TASK DIRECTIONS:
In this exercise, retype exactly the lines from the start of the entries through the line bearing "Task: Select the", leaving every picture out.

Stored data
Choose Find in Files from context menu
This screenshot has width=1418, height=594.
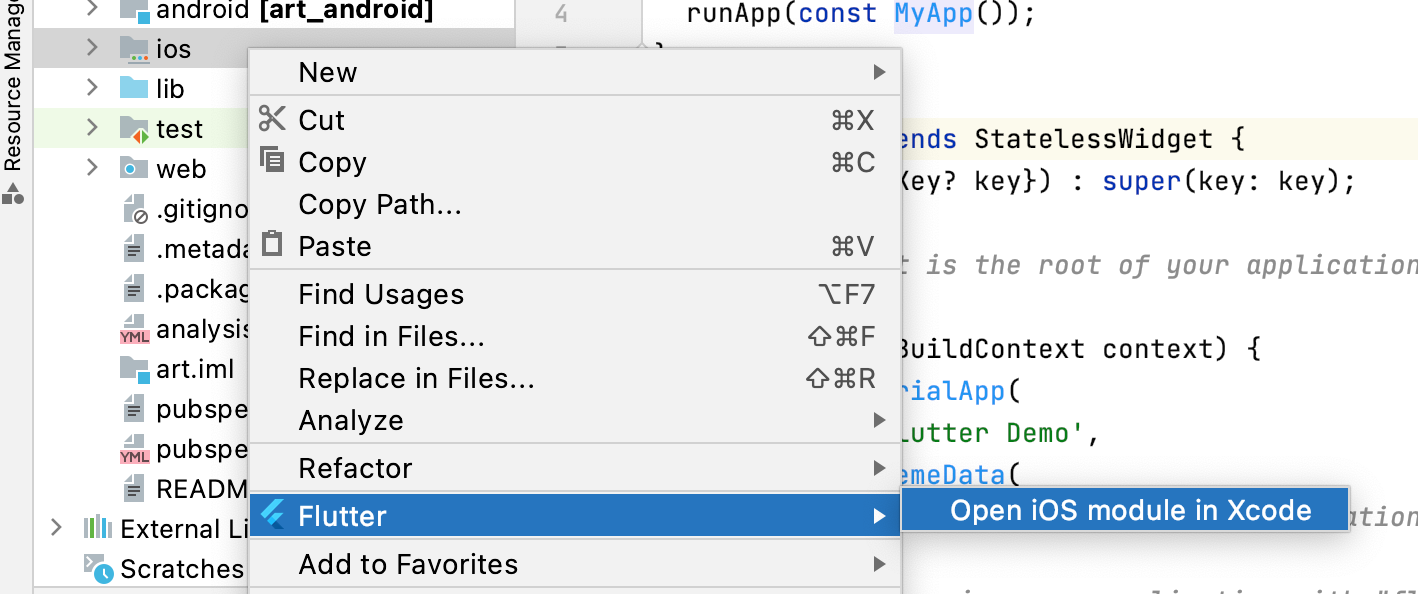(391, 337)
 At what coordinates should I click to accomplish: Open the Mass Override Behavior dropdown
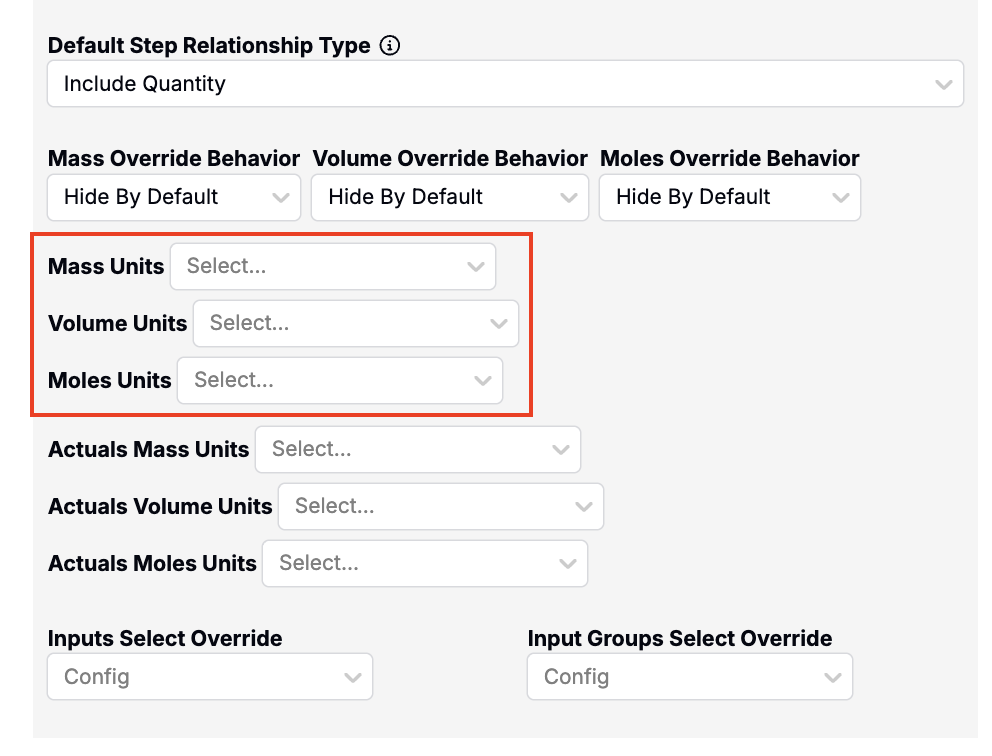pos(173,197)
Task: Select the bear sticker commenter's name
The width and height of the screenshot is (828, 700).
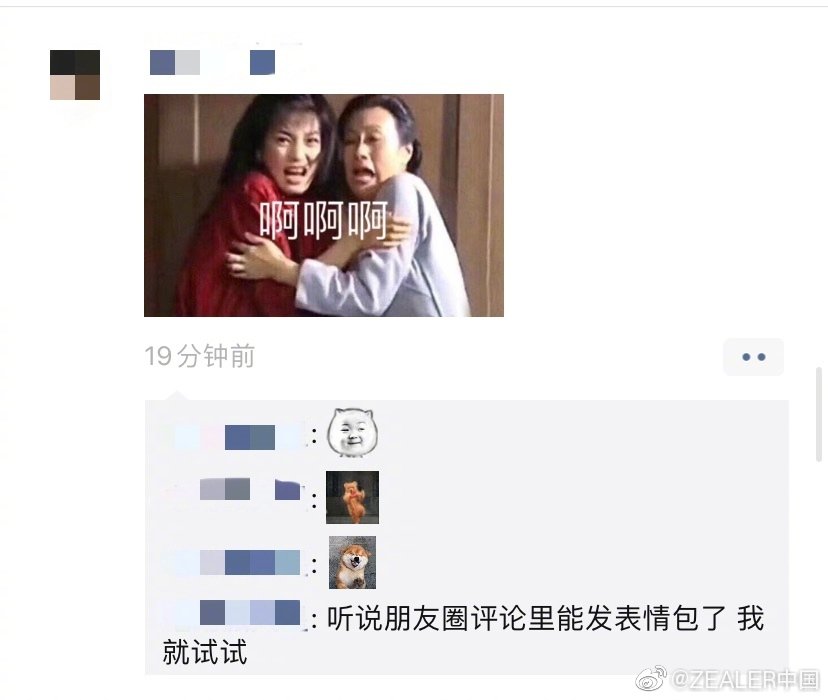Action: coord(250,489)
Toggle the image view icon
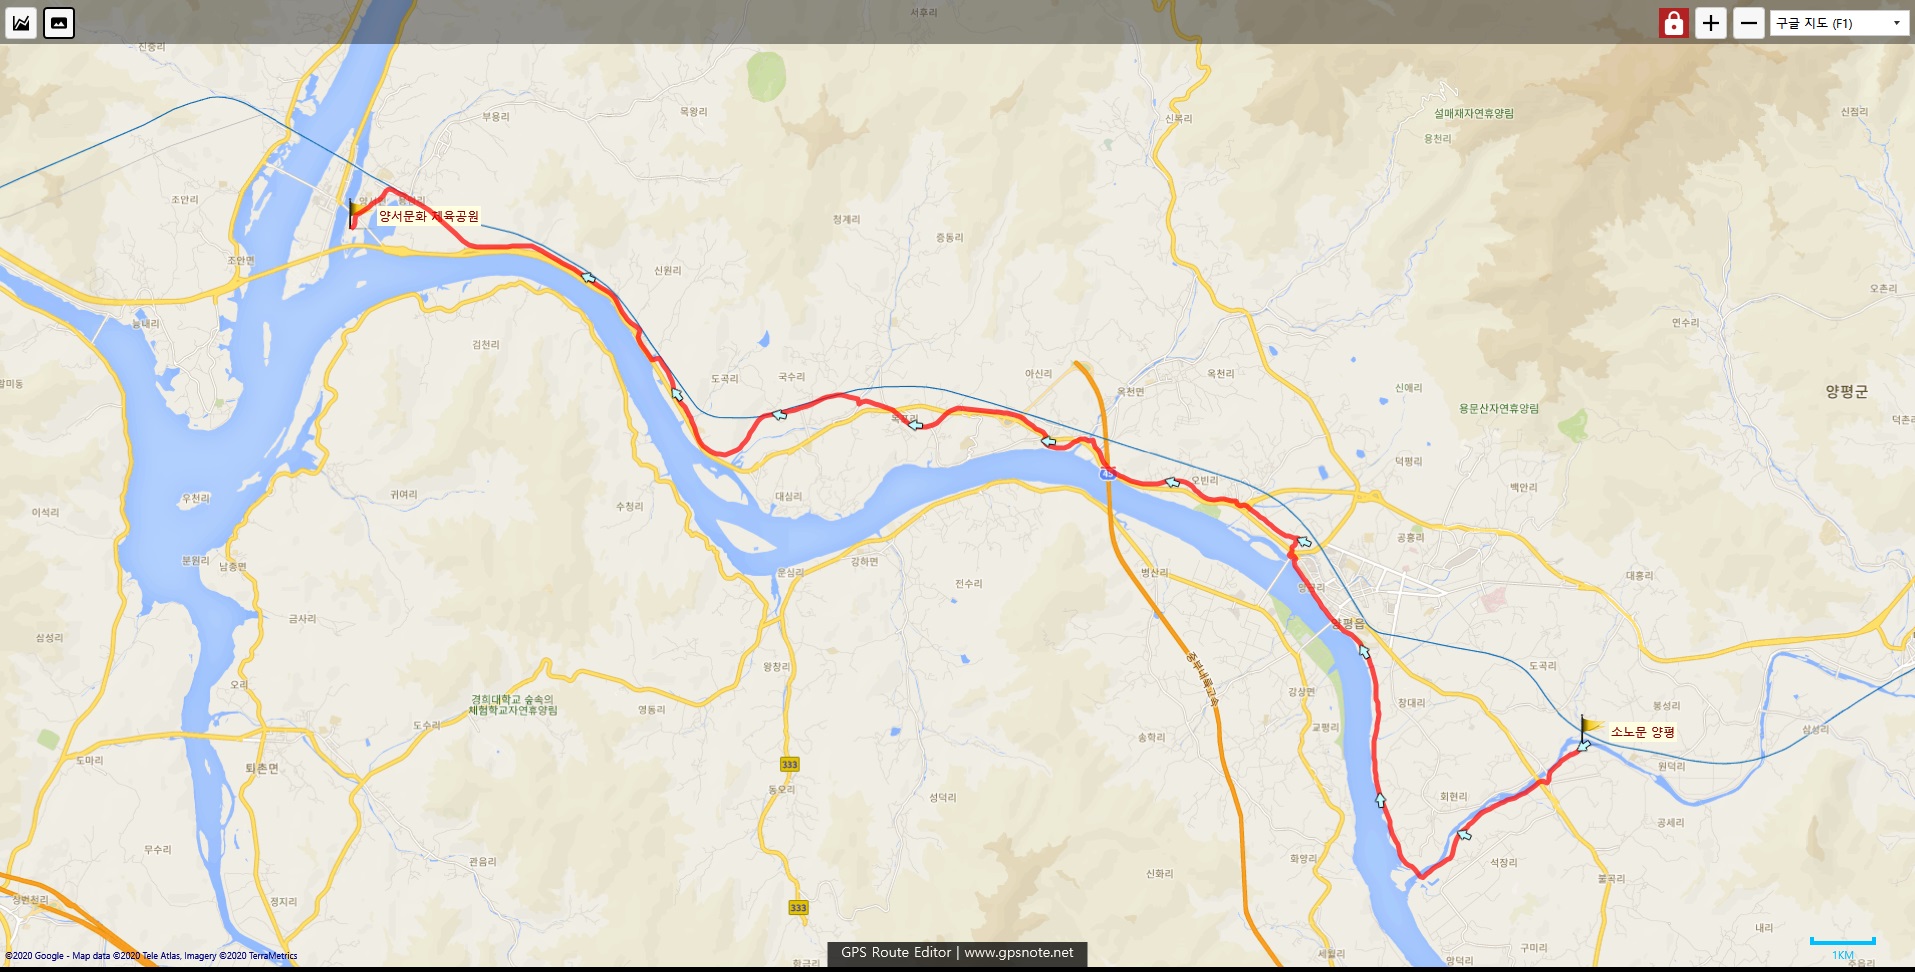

PROBLEM SOLUTION:
Choose Find in Files from context menu
This screenshot has width=1418, height=594.
(391, 337)
 At what coordinates should I click to accomplish: Open the Mass Override Behavior dropdown
pos(173,197)
Task: Select the bear sticker commenter's name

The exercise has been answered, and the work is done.